I was on the verge of losing my mind. Having a miserable and difficult kid not only is hard on them, but it is hard on the other kids and parents. There is no worse feeling then trying your very hardest to make someone happy, only to see them worse off every moment. One day I had the most beautiful epiphany. I can't make her happy, and it is our job to create the environment, not allow her to create it.

That day started a new chapter in all of our lives. I was done. Done catering to nasty behavior, done going out of my way to please her, done stressing myself out, I quit. Dustin and I laid down new rules.

These are the rules:

1. No more calling mommy without our permission- We would allow her to call once a day, but not when she was exhausted and going to throw a royal fit when she got off the phone.

2. No more crying for mommy- I know this sounds harsh, but we told her it is ok to miss mommy, and if she wants to cry for her she can go to her room and do it. We told her that we were all happy and when she was ready to be happy she could come out and be happy too.

3. No more killing myself trying to keep every minute of her day occupied- We can't change our whole lives every other week to accommodate Breanna. We love when she is home, but this is our life and she has to learn how to be happy with that life, even if some days we just hang out around the house.

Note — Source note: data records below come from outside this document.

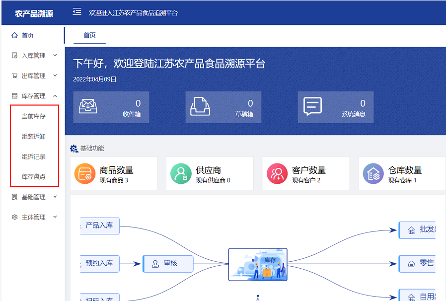Click the purple warehouse quantity icon
This screenshot has width=446, height=301.
point(373,174)
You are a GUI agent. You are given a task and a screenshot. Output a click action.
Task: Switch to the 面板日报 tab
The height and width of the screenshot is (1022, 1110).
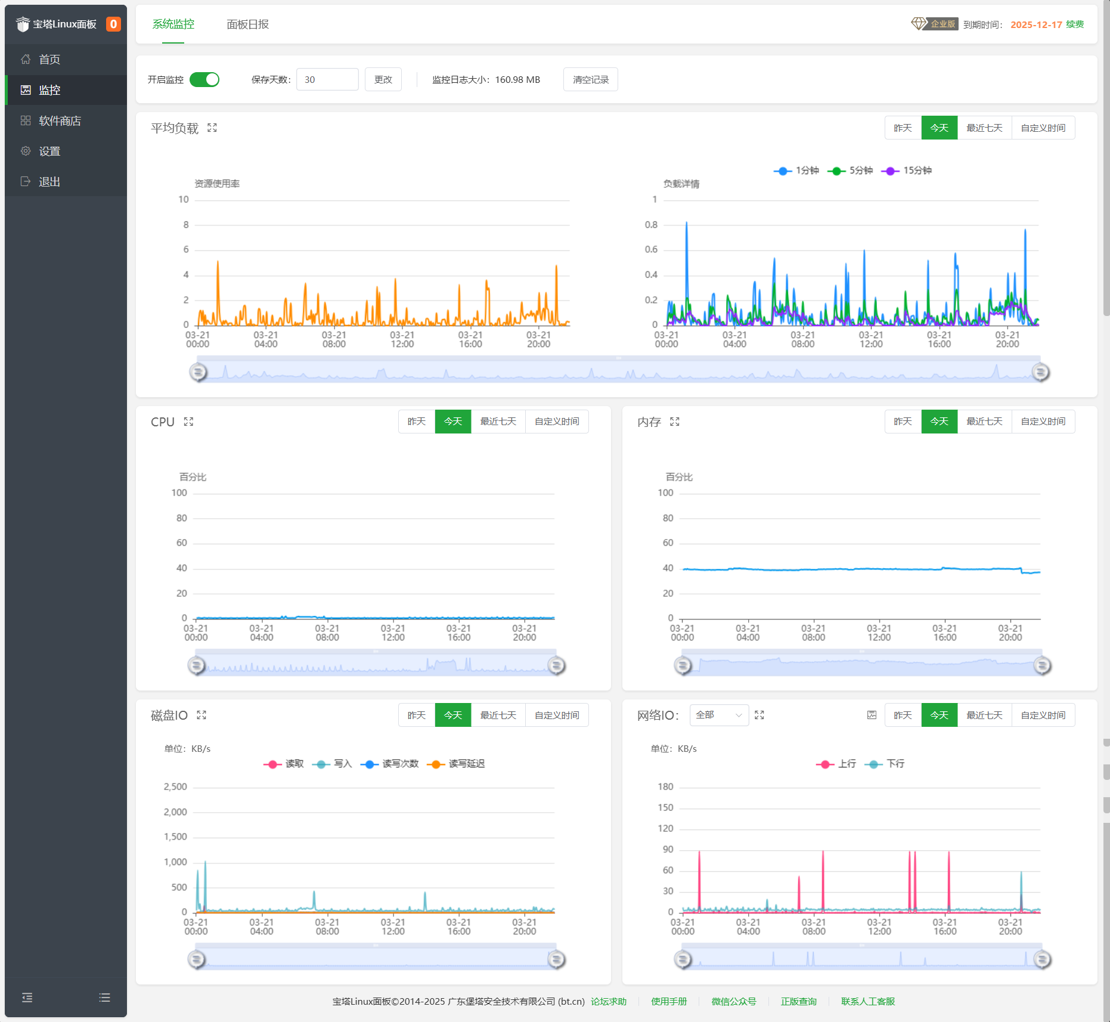coord(247,24)
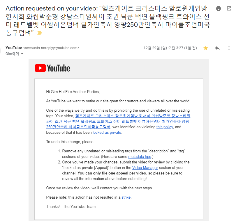Open email in new window icon
Viewport: 236px width, 221px height.
pos(229,8)
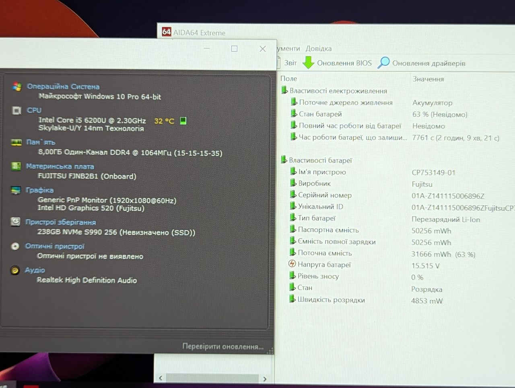Viewport: 515px width, 388px height.
Task: Click the horizontal scrollbar right arrow
Action: tap(264, 379)
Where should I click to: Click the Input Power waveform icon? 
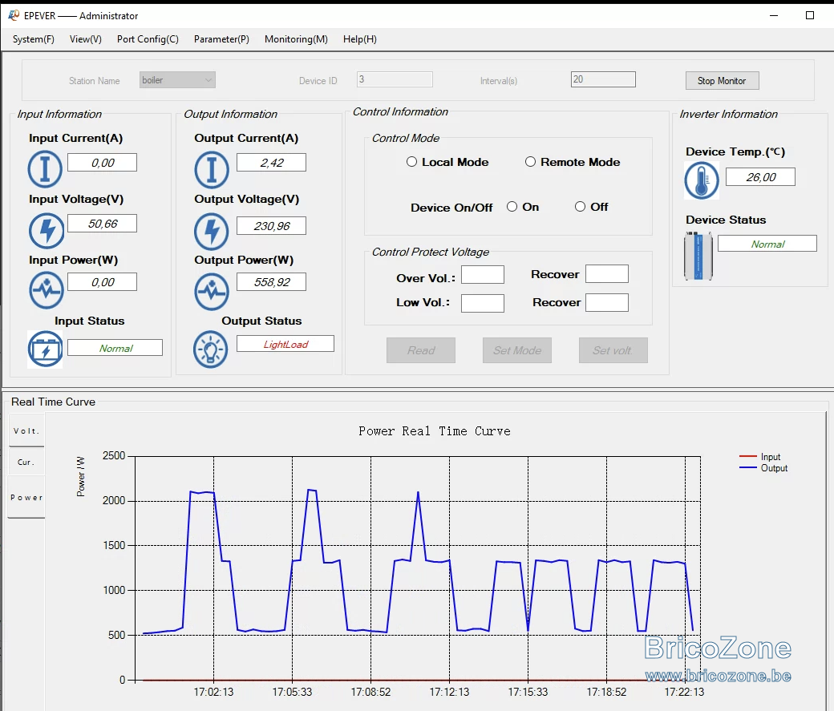[x=47, y=290]
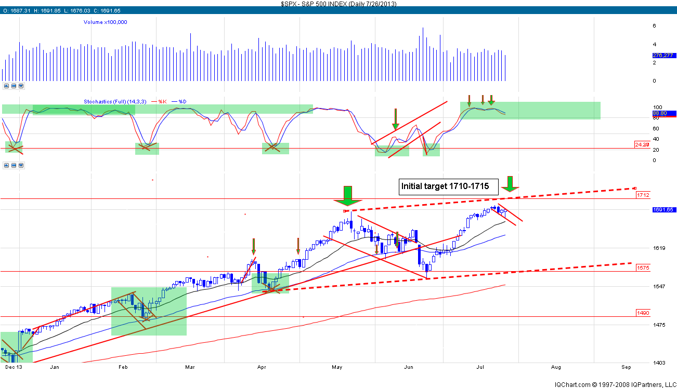Select the 1490 price level label
This screenshot has height=388, width=677.
pos(643,313)
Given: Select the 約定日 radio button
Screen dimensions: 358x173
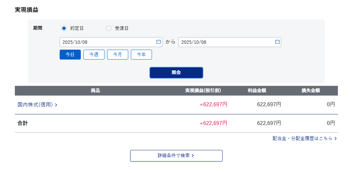Looking at the screenshot, I should coord(64,28).
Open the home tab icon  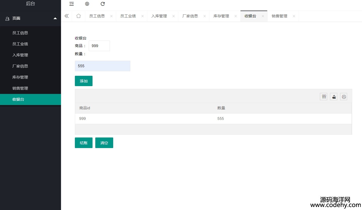coord(78,16)
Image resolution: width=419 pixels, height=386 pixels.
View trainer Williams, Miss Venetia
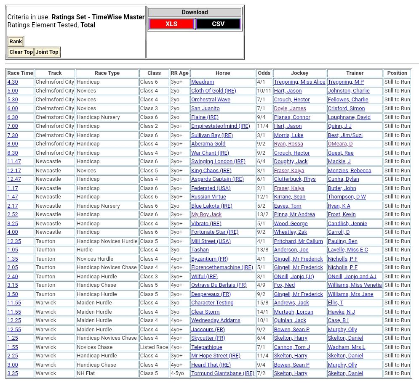pyautogui.click(x=355, y=285)
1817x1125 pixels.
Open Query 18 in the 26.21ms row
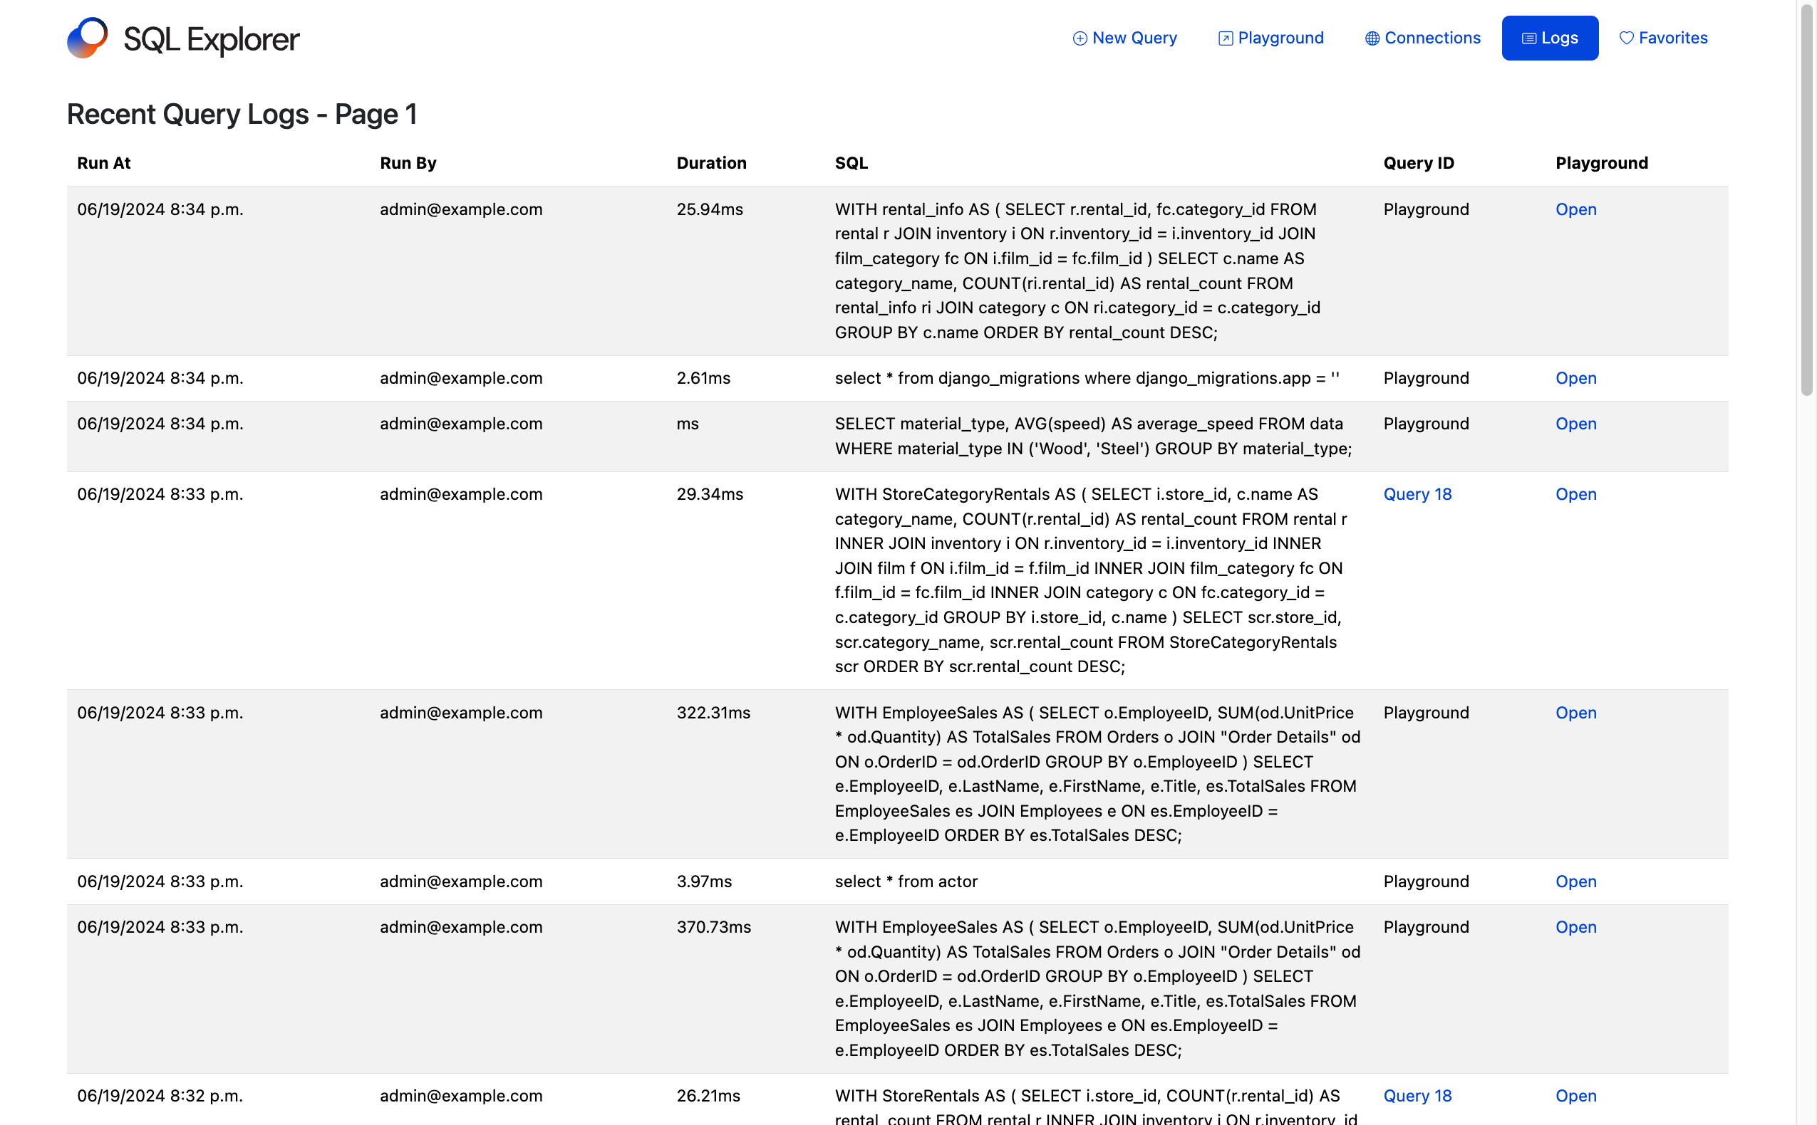(1417, 1095)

Within two weeks of these new rules she was back to her old self. The first couple days she might go in her room and cry for 5 minutes, but once she saw it wasn't phasing us, she stopped. She started playing with her sister nicely, reading her books, and playing with her toys again.We even got good reports about how well she was doing at her mom's house. Not only was she happier, but she rarely says she misses her mom, or wants to call her. She has learned to enjoy the time she has here. She still has a struggle or two here or there, but nothing we can't handle.

It amazes me how kids need guidance in every area of their lives, even emotionally. We had to teach her how to properly control her emotions. It is a hard lesson to learn at such a young age, but it is her reality. She has two families that love her and want to spend time with her, some kids don't even have one. Splitting time in two different homes will always be a challenge, but as a step parent I am thrilled to say she has the best transition possible into our happy home.